- [Given instruction]: Rewrite all of the material, substituting "quickbar" for every occurrence of "hotbar" and leaving everything else unchanged.

Entries on where items appear
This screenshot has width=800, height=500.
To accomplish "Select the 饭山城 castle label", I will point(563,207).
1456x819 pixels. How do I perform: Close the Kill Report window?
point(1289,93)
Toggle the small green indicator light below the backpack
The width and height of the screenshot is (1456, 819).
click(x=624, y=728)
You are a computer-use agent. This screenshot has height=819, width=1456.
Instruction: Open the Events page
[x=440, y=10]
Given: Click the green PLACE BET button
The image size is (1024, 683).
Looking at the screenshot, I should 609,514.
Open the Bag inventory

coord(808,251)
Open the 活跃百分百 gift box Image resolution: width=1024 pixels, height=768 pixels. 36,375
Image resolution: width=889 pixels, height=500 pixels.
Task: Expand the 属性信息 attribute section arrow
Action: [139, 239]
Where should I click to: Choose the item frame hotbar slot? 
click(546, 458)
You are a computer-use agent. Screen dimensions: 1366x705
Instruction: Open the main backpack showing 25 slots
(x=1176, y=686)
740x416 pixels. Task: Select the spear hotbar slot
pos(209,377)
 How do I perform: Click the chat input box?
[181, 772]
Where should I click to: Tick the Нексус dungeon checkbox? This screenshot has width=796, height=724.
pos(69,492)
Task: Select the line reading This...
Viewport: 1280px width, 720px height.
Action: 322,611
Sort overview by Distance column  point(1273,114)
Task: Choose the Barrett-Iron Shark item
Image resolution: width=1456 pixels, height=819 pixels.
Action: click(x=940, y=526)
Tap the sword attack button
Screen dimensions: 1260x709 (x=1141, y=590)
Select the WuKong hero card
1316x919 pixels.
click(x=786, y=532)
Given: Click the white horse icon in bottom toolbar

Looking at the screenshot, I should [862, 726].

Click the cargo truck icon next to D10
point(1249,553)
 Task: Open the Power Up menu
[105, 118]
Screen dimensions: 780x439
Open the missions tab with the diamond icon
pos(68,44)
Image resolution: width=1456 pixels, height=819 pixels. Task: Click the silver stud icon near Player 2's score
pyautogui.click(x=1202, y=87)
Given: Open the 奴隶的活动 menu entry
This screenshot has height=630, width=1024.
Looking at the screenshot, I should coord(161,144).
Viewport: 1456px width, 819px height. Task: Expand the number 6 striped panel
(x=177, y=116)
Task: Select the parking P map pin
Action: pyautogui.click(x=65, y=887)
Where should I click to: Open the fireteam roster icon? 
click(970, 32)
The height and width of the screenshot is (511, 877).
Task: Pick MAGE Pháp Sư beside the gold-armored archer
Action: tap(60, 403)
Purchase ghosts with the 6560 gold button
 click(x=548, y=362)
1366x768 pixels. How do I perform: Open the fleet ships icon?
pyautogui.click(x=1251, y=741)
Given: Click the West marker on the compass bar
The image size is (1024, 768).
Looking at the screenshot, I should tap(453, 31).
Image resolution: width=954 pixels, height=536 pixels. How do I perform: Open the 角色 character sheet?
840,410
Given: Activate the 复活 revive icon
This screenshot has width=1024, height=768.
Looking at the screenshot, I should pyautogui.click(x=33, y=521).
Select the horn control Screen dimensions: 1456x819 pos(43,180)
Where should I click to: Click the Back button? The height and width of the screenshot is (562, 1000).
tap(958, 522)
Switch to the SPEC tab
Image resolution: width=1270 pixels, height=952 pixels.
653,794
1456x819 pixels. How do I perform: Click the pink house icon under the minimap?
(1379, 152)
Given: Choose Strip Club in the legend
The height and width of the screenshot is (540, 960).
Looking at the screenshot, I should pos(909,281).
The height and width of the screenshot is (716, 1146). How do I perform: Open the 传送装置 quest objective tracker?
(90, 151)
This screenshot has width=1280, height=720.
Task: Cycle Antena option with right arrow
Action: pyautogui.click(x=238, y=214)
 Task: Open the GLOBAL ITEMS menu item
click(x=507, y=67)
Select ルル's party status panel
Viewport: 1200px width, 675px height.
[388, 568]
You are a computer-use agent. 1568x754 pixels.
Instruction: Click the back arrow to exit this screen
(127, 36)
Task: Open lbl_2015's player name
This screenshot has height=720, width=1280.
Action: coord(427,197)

- [Task result]:
This screenshot has width=800, height=500.
To accomplish "Select the 饭山城 castle label", I will point(563,207).
1456x819 pixels. How do I perform: Close the Kill Report window?
point(1289,93)
Toggle the small green indicator light below the backpack
The width and height of the screenshot is (1456, 819).
click(x=624, y=728)
You are a computer-use agent. This screenshot has height=819, width=1456.
Instruction: Open the Events page
[x=440, y=10]
Given: Click the green PLACE BET button
The image size is (1024, 683).
Looking at the screenshot, I should 609,514.
Open the Bag inventory

coord(808,251)
Open the 活跃百分百 gift box Image resolution: width=1024 pixels, height=768 pixels. 36,375
Image resolution: width=889 pixels, height=500 pixels.
Task: Expand the 属性信息 attribute section arrow
Action: [139, 239]
Where should I click to: Choose the item frame quickbar slot? 
click(546, 458)
You are a computer-use agent. Screen dimensions: 1366x705
Instruction: Open the main backpack showing 25 slots
(x=1176, y=686)
740x416 pixels. Task: Select the spear quickbar slot
pos(209,377)
 How do I perform: Click the chat input box?
[181, 772]
Where should I click to: Tick the Нексус dungeon checkbox? This screenshot has width=796, height=724.
pos(69,492)
Task: Select the line reading This...
Viewport: 1280px width, 720px height.
Action: 322,611
Sort overview by Distance column  point(1273,114)
Task: Choose the Barrett-Iron Shark item
Image resolution: width=1456 pixels, height=819 pixels.
Action: click(x=940, y=526)
Tap the sword attack button
Screen dimensions: 1260x709 (x=1141, y=590)
Select the WuKong hero card
1316x919 pixels.
click(x=786, y=532)
Given: Click the white horse icon in bottom toolbar

Looking at the screenshot, I should [862, 726].

Click the cargo truck icon next to D10
point(1249,553)
 Task: Open the Power Up menu
[105, 118]
Screen dimensions: 780x439
Open the missions tab with the diamond icon
pos(68,44)
Image resolution: width=1456 pixels, height=819 pixels. Task: Click the silver stud icon near Player 2's score
pyautogui.click(x=1202, y=87)
Given: Open the 奴隶的活动 menu entry
This screenshot has height=630, width=1024.
Looking at the screenshot, I should coord(161,144).
Viewport: 1456px width, 819px height. Task: Expand the number 6 striped panel
(x=177, y=116)
Task: Select the parking P map pin
Action: pyautogui.click(x=65, y=887)
Where should I click to: Open the fireteam roster icon? 
click(970, 32)
The height and width of the screenshot is (511, 877).
Task: Pick MAGE Pháp Sư beside the gold-armored archer
Action: tap(60, 403)
Purchase ghosts with the 6560 gold button
 click(x=548, y=362)
1366x768 pixels. How do I perform: Open the fleet ships icon?
pyautogui.click(x=1251, y=741)
Given: Click the West marker on the compass bar
The image size is (1024, 768).
Looking at the screenshot, I should tap(453, 31).
Image resolution: width=954 pixels, height=536 pixels. How do I perform: Open the 角色 character sheet?
840,410
Given: Activate the 复活 revive icon
This screenshot has width=1024, height=768.
Looking at the screenshot, I should pyautogui.click(x=33, y=521).
Select the horn control Screen dimensions: 1456x819 pos(43,180)
Where should I click to: Click the Back button? The height and width of the screenshot is (562, 1000).
tap(958, 522)
Switch to the SPEC tab
Image resolution: width=1270 pixels, height=952 pixels.
653,794
1456x819 pixels. How do I perform: Click the pink house icon under the minimap?
(1379, 152)
Given: Choose Strip Club in the legend
The height and width of the screenshot is (540, 960).
Looking at the screenshot, I should pos(909,281).
The height and width of the screenshot is (716, 1146). How do I perform: Open the 传送装置 quest objective tracker?
(90, 151)
This screenshot has width=1280, height=720.
Task: Cycle Antena option with right arrow
Action: pyautogui.click(x=238, y=214)
 Task: Open the GLOBAL ITEMS menu item
click(x=507, y=67)
Select ルル's party status panel
Viewport: 1200px width, 675px height.
[388, 568]
You are a computer-use agent. 1568x754 pixels.
Instruction: Click the back arrow to exit this screen
(127, 36)
Task: Open lbl_2015's player name
This screenshot has height=720, width=1280.
Action: coord(427,197)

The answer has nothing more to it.